18. For my part I fear there is a real danger of injustice and unfairness being visited upon many of those who come to litigation seeking compensation if those who suffer modest injuries of the nature described in these proceedings are to receive damages of the nature awarded by the trial judge in this case. If modest injuries of this type are to attract damages of €65,000 the effect of such an approach must be to drive up the awards of those in receipt of the more significant middle ranking personal injuries claims such that there is a concertina type effect at the top of the scale of personal injuries. So for example the award of general damages to the person who loses a limb can be little different to the award made to the quadriplegic and that simply cannot be just or fair.

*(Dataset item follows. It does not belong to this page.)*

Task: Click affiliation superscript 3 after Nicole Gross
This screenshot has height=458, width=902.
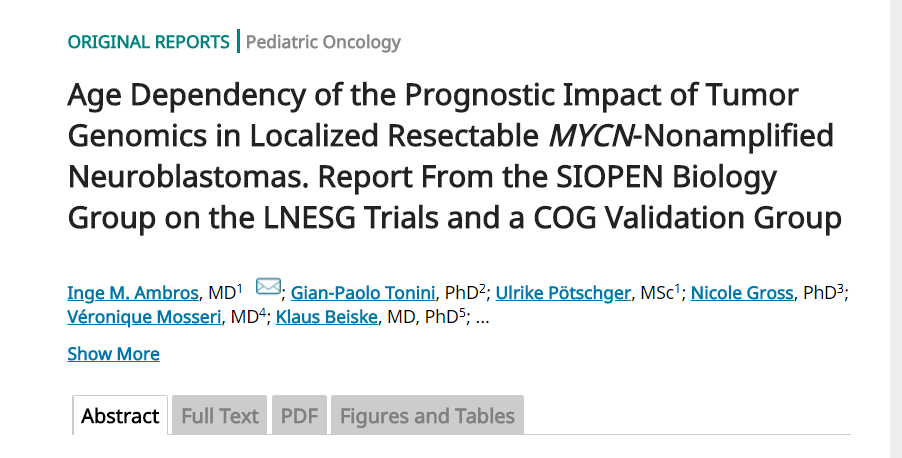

19. So for my part, while I accept that the damages awarded for pain and suffering must be reasonable having regard to the injuries sustained they must also be proportionate to the awards commonly made to victims in respect of injuries which are of significantly greater or lesser import. Modest injuries should attract moderate damages. Thus I regret to say I consider the award made by the trial judge in this case was unduly generous to the point that it has strayed outside the parameters which I would consider appropriate for the injuries concerned.
20. This being so I would propose a reduction in the award of the general damages for pain and suffering to date to €30,000. I would further propose that the award for damages for pain and suffering into the future, which on any view of the medical reports was considered likely to be very modest, would be confined to a sum of €5,000.
21. Accordingly I would allow the appeal and, having regard to the agreed special damages would substitute an award of €37,985 for that made in the High Court.